If Peter Dutton is racist for urging caution on Gaza migrant checks, then so am I

Steve Waterson
I, like Opposition Leader Peter Dutton, am convinced that some caution needs to be exercised when inviting people to join our happy club, with particular attention paid to their background and professed beliefs.
I, like Opposition Leader Peter Dutton, am convinced that some caution needs to be exercised when inviting people to join our happy club, with particular attention paid to their background and professed beliefs.

It’s a painful thing to learn so late in life, and more painful still to confess in public, but I’ve recently discovered I’m a racist. Not a white-hooded, Ku Klux Klan, cross-burning racist, you understand, nor a genocidal Nazi, but just one of your odious, everyday bigots.

For decades I’ve deluded myself, believing a lifelong refusal to hate anyone or judge them inferior on grounds of their race, colour, religion or culture was sufficient to escape the charge. (I make an exception for stereotyping those occupying a nearby lane on the freeway: that’s self-preservation, not racism.) But when I measured myself earlier this month against the morally impeccable standards set by Zali Steggall, the skier-turned-scold member for Warringah, it became brutally, undeniably clear: if, as she suggests, Peter Dutton is a racist, then so am I.

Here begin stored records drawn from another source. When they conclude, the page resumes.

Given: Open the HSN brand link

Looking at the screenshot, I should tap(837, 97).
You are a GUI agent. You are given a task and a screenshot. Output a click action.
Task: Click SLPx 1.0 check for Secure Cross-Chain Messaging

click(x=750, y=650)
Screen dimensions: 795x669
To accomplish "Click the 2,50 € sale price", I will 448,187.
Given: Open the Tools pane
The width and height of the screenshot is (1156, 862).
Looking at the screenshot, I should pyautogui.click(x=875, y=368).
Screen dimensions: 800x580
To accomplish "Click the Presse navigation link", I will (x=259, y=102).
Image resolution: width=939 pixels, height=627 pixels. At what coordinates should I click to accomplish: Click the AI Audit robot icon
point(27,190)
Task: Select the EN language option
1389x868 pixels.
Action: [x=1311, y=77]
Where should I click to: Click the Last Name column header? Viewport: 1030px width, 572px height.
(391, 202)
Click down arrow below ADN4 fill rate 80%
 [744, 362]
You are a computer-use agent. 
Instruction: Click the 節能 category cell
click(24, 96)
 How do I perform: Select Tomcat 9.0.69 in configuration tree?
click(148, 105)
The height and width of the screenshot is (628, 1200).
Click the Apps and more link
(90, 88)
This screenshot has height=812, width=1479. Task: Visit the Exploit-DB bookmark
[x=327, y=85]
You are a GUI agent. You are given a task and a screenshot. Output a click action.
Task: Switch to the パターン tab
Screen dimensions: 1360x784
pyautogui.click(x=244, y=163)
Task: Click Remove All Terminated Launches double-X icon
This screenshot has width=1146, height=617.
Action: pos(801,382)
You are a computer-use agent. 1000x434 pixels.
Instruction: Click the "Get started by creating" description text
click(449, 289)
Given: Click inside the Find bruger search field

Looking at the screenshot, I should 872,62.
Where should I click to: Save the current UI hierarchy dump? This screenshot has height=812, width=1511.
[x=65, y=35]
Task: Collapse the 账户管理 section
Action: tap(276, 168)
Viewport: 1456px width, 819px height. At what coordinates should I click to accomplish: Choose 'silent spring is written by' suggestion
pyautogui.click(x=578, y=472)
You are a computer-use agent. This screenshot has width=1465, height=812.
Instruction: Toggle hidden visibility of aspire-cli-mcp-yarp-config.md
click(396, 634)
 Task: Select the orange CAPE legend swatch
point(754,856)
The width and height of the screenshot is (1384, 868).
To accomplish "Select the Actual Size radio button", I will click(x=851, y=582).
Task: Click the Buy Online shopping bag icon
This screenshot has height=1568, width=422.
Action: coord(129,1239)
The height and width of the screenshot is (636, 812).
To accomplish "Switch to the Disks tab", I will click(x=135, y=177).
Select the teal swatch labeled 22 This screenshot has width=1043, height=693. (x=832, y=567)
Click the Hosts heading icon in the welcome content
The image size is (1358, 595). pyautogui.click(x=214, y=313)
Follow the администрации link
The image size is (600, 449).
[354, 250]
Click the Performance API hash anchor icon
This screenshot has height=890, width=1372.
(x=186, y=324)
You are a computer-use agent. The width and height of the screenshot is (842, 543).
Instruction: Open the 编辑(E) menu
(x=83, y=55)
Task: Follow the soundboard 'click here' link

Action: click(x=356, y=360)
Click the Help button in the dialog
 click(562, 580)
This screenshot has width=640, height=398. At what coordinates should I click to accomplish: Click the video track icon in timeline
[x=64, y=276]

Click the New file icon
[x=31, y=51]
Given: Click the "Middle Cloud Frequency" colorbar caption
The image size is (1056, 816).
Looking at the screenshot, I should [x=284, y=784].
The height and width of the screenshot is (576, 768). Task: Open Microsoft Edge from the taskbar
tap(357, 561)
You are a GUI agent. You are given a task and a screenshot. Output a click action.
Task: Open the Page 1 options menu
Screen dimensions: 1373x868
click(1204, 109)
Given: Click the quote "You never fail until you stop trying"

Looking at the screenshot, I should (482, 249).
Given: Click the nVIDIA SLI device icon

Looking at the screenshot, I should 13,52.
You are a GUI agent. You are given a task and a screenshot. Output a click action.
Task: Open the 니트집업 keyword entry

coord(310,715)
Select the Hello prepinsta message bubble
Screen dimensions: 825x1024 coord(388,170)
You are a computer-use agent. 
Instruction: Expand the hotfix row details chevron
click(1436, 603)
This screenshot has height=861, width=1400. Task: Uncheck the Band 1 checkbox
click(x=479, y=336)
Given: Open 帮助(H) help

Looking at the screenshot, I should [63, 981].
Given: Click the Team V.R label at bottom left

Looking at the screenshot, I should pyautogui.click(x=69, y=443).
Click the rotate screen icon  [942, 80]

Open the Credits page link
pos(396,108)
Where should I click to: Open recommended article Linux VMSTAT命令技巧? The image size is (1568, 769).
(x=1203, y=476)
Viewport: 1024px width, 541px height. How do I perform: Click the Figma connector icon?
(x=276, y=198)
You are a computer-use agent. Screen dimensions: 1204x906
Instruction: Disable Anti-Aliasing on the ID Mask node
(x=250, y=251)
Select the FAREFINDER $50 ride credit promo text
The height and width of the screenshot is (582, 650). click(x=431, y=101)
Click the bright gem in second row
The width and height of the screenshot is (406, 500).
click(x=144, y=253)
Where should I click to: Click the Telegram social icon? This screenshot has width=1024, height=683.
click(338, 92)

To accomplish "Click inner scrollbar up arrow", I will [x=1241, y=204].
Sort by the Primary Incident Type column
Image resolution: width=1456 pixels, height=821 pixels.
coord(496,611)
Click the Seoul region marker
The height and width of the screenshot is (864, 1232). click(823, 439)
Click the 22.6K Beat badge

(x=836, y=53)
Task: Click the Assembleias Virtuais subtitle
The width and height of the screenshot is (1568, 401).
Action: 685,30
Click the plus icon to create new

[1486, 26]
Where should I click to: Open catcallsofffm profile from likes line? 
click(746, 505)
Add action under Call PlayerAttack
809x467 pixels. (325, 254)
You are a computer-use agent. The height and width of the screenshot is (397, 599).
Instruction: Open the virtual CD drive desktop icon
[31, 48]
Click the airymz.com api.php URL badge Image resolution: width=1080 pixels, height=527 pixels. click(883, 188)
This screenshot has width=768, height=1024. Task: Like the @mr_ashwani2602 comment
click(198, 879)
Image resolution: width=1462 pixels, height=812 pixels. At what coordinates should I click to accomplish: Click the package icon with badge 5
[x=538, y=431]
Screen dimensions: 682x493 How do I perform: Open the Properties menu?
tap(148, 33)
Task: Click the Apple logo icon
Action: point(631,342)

My sin, like that of other newly identified low-hanging racists, is that the intensity of my love and loyalty diminishes with distance. The ripples on the social pond start steeply with family; then friends, colleagues and acquaintances; spread to include all my fellow Australians and finally fade into what I fancied was a vague goodwill towards the rest of humanity.

That’s simply not good enough, I now realise, because this attitude, like my notion of racism, was badly outdated and to my shame I had stepped over the low bar to prejudice without even noticing.

As part of the social contract that guides our lives and interactions, I understand and endorse our duty to protect and assist the marginalised and underprivileged in our society, but here’s where my mask of tolerance falls away: if we try to extend that compassion to embrace everyone in trouble, anywhere in the world, I don’t think it’s unreasonable to erect one or two safeguards. I am convinced that some caution needs to be exercised when inviting people to join our happy club, with particular attention paid to their background and professed beliefs.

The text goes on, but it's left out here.